La FE se somete (Santiago 3.13-4.12)


Lee a continuación el pasaje bíblico del sermón:

(Versión Reina Valera Contemporánea)

13 ¿Quién de ustedes es sabio y entendido? Demuéstrelo con su buena conducta, y por medio de actos realizados con la humildad propia de la sabiduría. 14 Pero si ustedes abrigan en su corazón amargura, envidia y rivalidad, no tienen de qué presumir y están falseando la verdad. 15 Esta clase de sabiduría no es la que desciende de lo alto, sino que es terrenal, estrictamente humana, y diabólica. 16 Pues donde hay envidias y rivalidades, allí hay confusión y toda clase de mal. 17 Pero la sabiduría que viene de lo alto es, ante todo, pura, y además pacífica, amable, benigna, llena de compasión y de buenos frutos, ecuánime y genuina. 18 Y el fruto de la justicia se siembra en paz para los que trabajan por la paz.
SANTIAGO 4
1 ¿De dónde vienen las guerras y las peleas entre ustedes? ¿Acaso no vienen de sus pasiones, las cuales luchan dentro de ustedes mismos? 2 Si ustedes desean algo, y no lo obtienen, entonces matan. Si arden de envidia y no consiguen lo que desean, entonces discuten y luchan. Pero no obtienen lo que desean, porque no piden; 3 y cuando piden algo, no lo reciben porque lo piden con malas intenciones, para gastarlo en sus propios placeres. 4 ¡Ay, gente adúltera! ¿No saben que la amistad con el mundo es enemistad con Dios? Todo aquel que quiera ser amigo del mundo, se declara enemigo de Dios. 5 No crean que la Escritura dice en vano: «Ardientemente nos desea el Espíritu que él ha hecho habitar en nosotros.» 6 Pero la gracia que él nos da es mayor. Por eso dice: «Dios se opone a los soberbios, y da gracia a los humildes.» 7 Por lo tanto, sométanse a Dios; opongan resistencia al diablo, y él huirá de ustedes. 8 Acérquense a Dios, y él se acercará a ustedes. ¡Límpiense las manos, pecadores! Y ustedes, los pusilánimes, ¡purifiquen su corazón! 9 ¡Lloren, aflíjanse, hagan lamentos! ¡Conviertan su risa en llanto, y su alegría en tristeza! 10 ¡Humíllense ante el Señor, y él los exaltará!

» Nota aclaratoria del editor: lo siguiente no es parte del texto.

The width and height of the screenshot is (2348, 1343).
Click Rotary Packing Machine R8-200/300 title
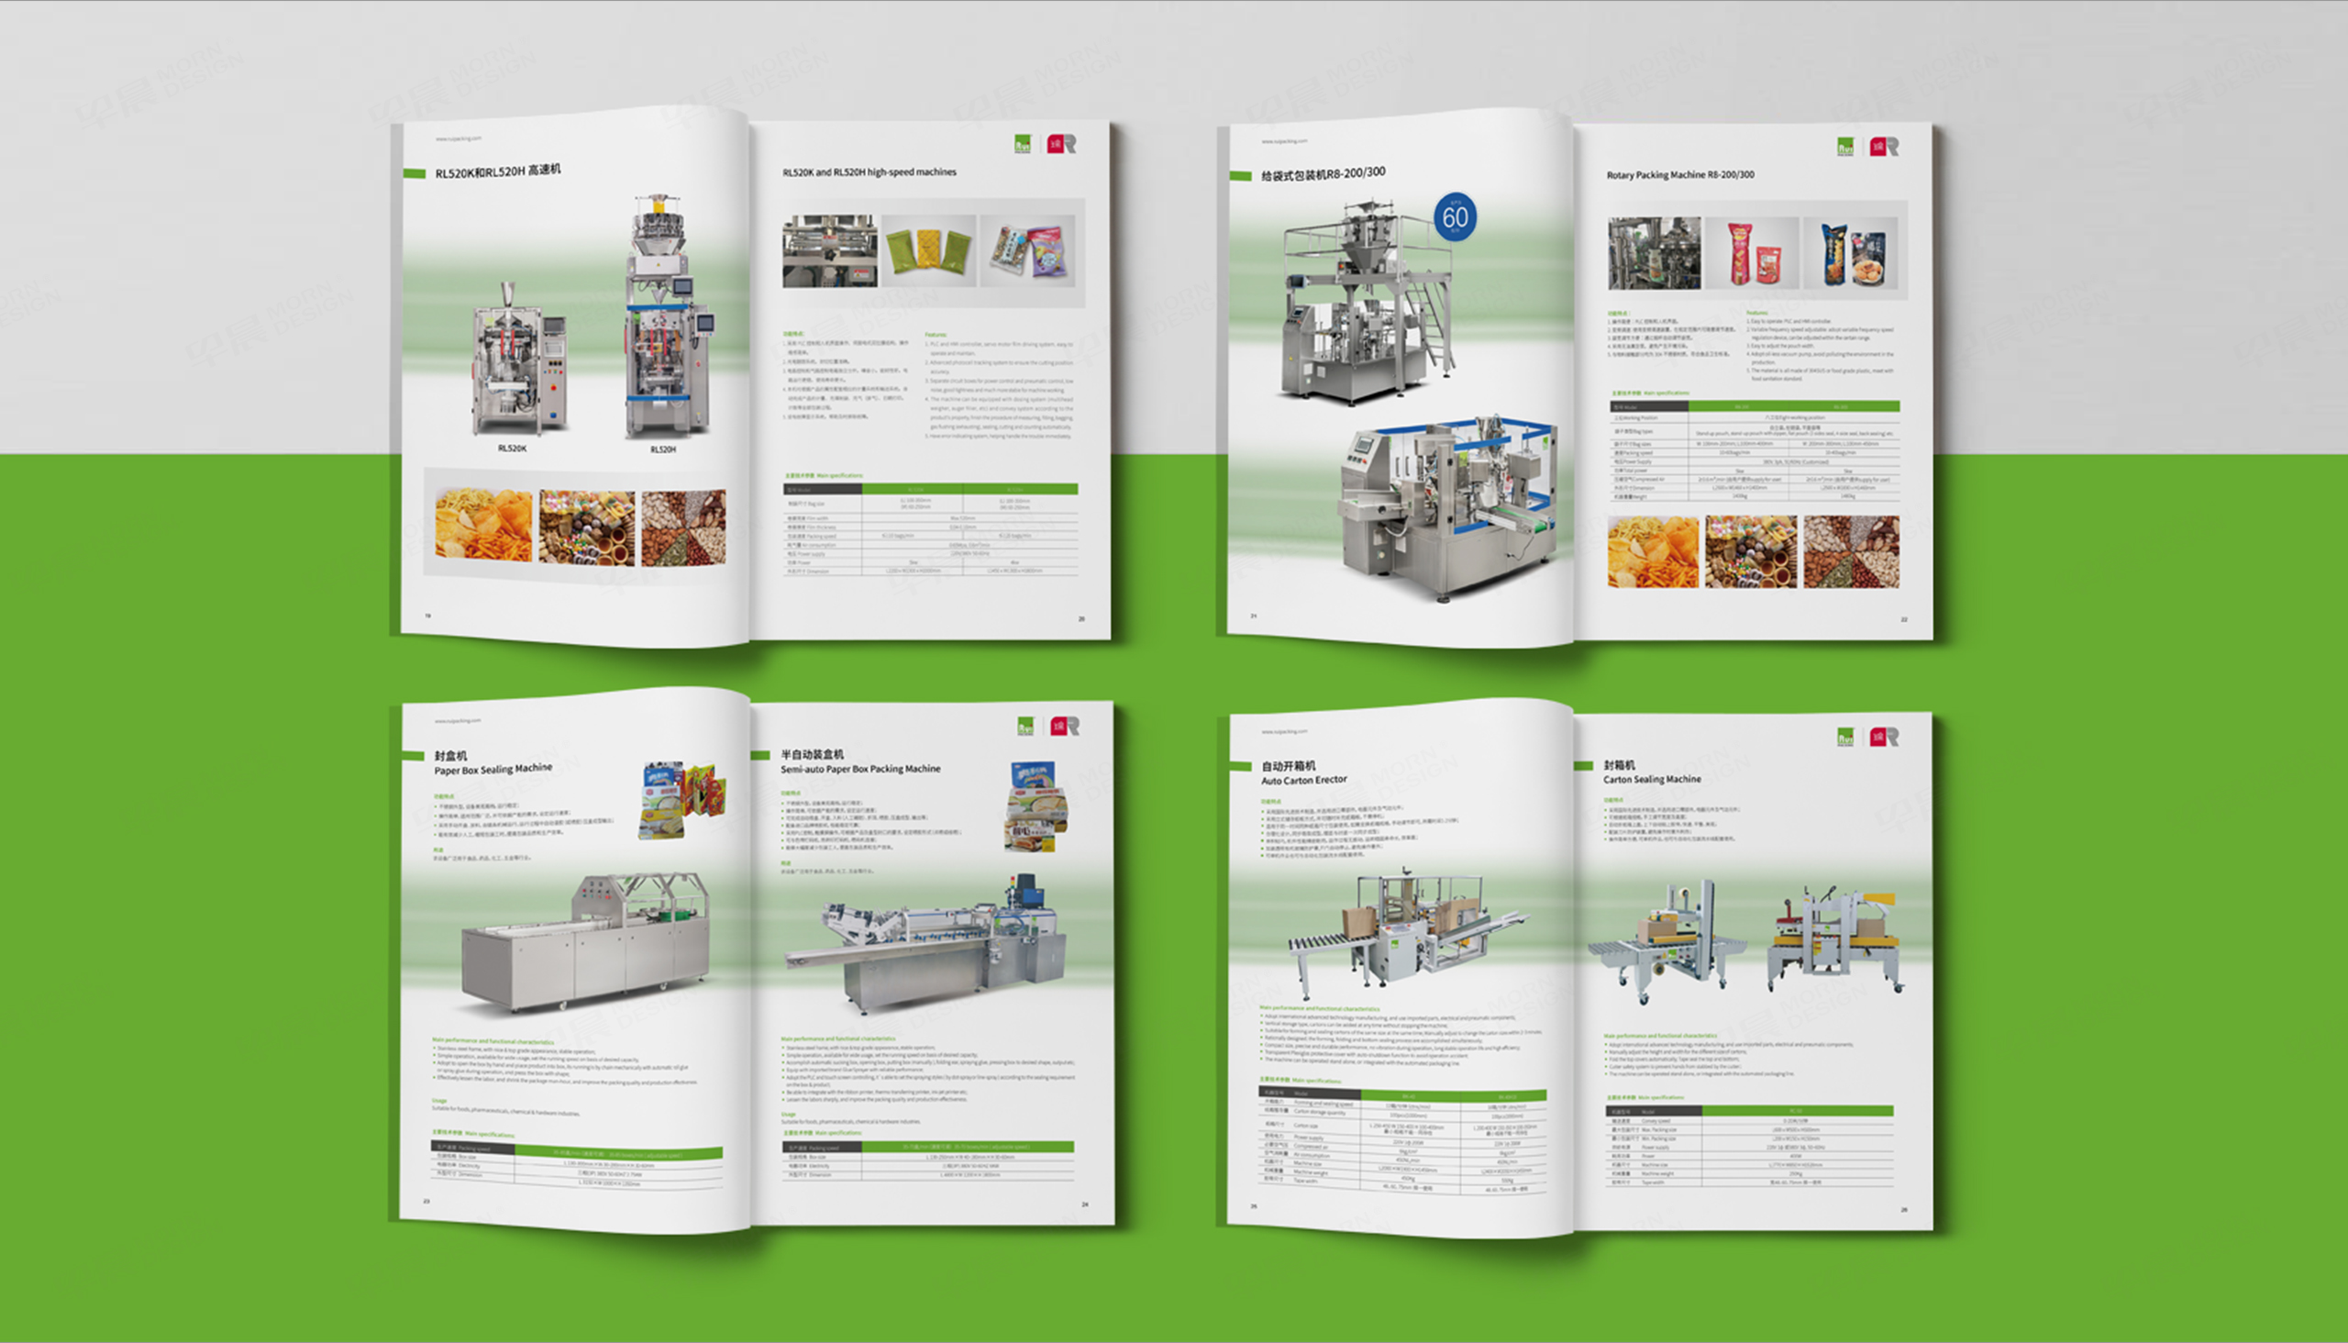(x=1680, y=174)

11 Hermanos, no hablen mal los unos de los otros. El que habla mal del hermano y lo juzga, habla mal de la ley y juzga a la ley. Y si tú juzgas a la ley, te eriges en juez de la ley, y no en alguien que debe cumplirla. 12 La ley la ha dado Uno solo, el cual tiene poder para salvar y destruir. Pero tú, ¿quién eres para juzgar a tu prójimo?